The Tokkio Vision AI container is a robust video inference solution designed to extract facial bounding boxes and body poses from user video streams. It is implemented using the GXF and Deepstream frameworks. It includes the Movenet model as well.
This model predicts human joint locations of a single person.The model is designed to be run in the browser using Tensorflow.js or on devices using TF Lite in real-time, targeting movement/fitness activities. This variant: MoveNet.SinglePose.Thunder is a higher capacity model (compared to MoveNet.SinglePose.Lightning) that performs better prediction quality while still achieving real-time (<30FPS) speed. Naturally, thunder will lag behind the lightning, but it will pack a punch. This model is not developed by NVIDIA and provided by third-party as is within the container
This model is not owned or developed by NVIDIA. This model has been developed and built to a third-party’s requirements for this application and use case. See the Movenet Model Card for more information: https://www.kaggle.com/models/google/movenet.
Terms of use
This model is licensed and released under Apache-2.
You are responsible for ensuring that your use of models complies with all applicable laws.
MobileNetV2 image feature extractor with Feature Pyramid Network decoder (to stride of 4) followed by CenterNet prediction heads with custom post-processing logics.

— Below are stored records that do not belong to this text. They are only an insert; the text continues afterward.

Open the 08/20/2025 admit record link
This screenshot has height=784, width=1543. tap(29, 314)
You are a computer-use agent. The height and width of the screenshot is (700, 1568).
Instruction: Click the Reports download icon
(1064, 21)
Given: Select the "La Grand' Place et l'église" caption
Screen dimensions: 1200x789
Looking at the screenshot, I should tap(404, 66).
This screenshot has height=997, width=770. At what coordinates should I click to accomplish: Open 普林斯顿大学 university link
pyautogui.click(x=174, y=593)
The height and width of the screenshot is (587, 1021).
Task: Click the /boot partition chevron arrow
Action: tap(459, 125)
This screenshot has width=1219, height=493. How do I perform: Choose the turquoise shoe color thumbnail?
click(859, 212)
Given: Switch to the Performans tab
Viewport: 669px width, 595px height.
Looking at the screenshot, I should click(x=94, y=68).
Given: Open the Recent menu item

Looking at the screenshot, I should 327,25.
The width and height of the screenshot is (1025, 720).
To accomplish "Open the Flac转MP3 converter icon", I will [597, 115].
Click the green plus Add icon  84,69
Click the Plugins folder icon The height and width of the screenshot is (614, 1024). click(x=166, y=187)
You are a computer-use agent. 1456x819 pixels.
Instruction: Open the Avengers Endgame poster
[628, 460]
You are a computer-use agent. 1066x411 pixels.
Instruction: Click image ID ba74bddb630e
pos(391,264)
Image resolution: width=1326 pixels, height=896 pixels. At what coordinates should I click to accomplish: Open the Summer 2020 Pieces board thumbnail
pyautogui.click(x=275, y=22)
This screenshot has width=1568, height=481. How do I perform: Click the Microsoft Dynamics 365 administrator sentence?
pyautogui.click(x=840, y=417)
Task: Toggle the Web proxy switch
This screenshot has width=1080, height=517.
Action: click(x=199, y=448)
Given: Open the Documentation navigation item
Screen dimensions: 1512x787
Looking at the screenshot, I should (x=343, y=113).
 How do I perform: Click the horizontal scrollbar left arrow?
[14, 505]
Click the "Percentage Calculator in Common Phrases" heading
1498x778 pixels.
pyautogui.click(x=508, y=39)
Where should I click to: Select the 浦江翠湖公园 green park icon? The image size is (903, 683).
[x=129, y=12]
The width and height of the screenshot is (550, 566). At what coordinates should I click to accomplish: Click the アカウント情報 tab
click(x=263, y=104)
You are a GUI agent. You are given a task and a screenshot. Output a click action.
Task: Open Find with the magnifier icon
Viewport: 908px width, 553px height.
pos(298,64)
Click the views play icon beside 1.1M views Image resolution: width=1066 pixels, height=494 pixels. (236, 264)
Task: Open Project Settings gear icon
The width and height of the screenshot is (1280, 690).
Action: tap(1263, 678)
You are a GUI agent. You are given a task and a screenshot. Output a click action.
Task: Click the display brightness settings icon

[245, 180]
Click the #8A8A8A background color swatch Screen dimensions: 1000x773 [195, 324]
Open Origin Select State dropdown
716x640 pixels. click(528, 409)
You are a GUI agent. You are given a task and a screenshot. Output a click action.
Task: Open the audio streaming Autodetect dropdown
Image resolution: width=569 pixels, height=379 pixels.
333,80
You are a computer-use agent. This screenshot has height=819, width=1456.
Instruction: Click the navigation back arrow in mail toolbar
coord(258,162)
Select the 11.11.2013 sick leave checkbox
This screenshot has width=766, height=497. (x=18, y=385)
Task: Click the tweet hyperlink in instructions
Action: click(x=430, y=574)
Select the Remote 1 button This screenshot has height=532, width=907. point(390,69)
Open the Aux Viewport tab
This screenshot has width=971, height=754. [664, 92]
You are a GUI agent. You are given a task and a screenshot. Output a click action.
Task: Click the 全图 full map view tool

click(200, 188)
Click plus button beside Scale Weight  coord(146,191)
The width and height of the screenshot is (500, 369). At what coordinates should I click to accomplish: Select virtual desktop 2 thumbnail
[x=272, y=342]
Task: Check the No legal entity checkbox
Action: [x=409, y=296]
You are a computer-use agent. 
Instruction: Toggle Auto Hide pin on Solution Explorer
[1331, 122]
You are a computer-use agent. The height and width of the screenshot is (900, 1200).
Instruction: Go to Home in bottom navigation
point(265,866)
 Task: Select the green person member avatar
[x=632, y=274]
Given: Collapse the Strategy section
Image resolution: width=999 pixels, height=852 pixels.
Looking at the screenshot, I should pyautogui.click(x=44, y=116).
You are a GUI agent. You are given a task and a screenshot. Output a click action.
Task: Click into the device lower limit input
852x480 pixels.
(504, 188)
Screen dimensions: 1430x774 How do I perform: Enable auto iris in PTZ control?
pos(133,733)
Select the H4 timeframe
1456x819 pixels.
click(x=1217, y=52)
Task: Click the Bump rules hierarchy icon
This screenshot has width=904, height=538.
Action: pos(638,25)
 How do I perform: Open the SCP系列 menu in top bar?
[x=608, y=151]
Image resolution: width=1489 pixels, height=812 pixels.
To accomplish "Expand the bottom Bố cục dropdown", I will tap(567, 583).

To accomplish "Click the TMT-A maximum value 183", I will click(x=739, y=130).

Lightning uses depth multiplier 1.0 while Thunder uses depth multiplier 1.75.
Input Type(s): Image
Input Format(s): Red, Green, Blue (RGB)
Input Parameters: Two Dimensional (2D)
Other Properties Related to Input: A frame of video or an image, represented as an int32 tensor of shape: 192x192x3(Lightning) 256x256x3(Thunder). Channels order: RGB with values in [0, 255].
Output Type(s): Tensor
Output Format: float32
Output Parameters: Shape [1,1,17,3]
Other Properties Related to Output: The first two channels of the last dimension represents the yx coordinates (normalized to image frame, i.e. range in [0.0, 1.0]) of the 17 keypoints (in the order of: [nose, left eye,right eye, left ear, right ear, left shoulder, right shoulder, left elbow, right elbow, left wrist,right wrist, left hip, right hip, left knee, right knee, left ankle, right ankle]). The third channel of the last dimension represents the prediction confidence scores of each keypoint, also in the range [0.0, 1.0].
Supported Hardware Microarchitecture Compatibility: NVIDIA Ampere, NVIDIA Lovelace, NVIDIA Tesla
Linux
Variation: singlepose-thunder Version 1
The models are not trained by NVIDIA.
Engine: Tensor(RT)
Test Hardware: Tested on all supported hardware listed in compatibility section
NVIDIA believes Trustworthy AI is a shared responsibility and we have established policies and practices to enable development for a wide array of AI applications. When downloaded or used in accordance with our terms of service, developers should work with their internal model team to ensure this model meets requirements for the relevant industry and use case and addresses unforeseen product misuse. Please report security vulnerabilities or NVIDIA AI Concerns here.
Refer to the Vision AI and analytics in the Tokkio documentation for more details.
By downloading and using this software, you accept the terms and conditions of this license.
You are responsible for ensuring that your use of NVIDIA AI Foundation Models complies with all applicable laws.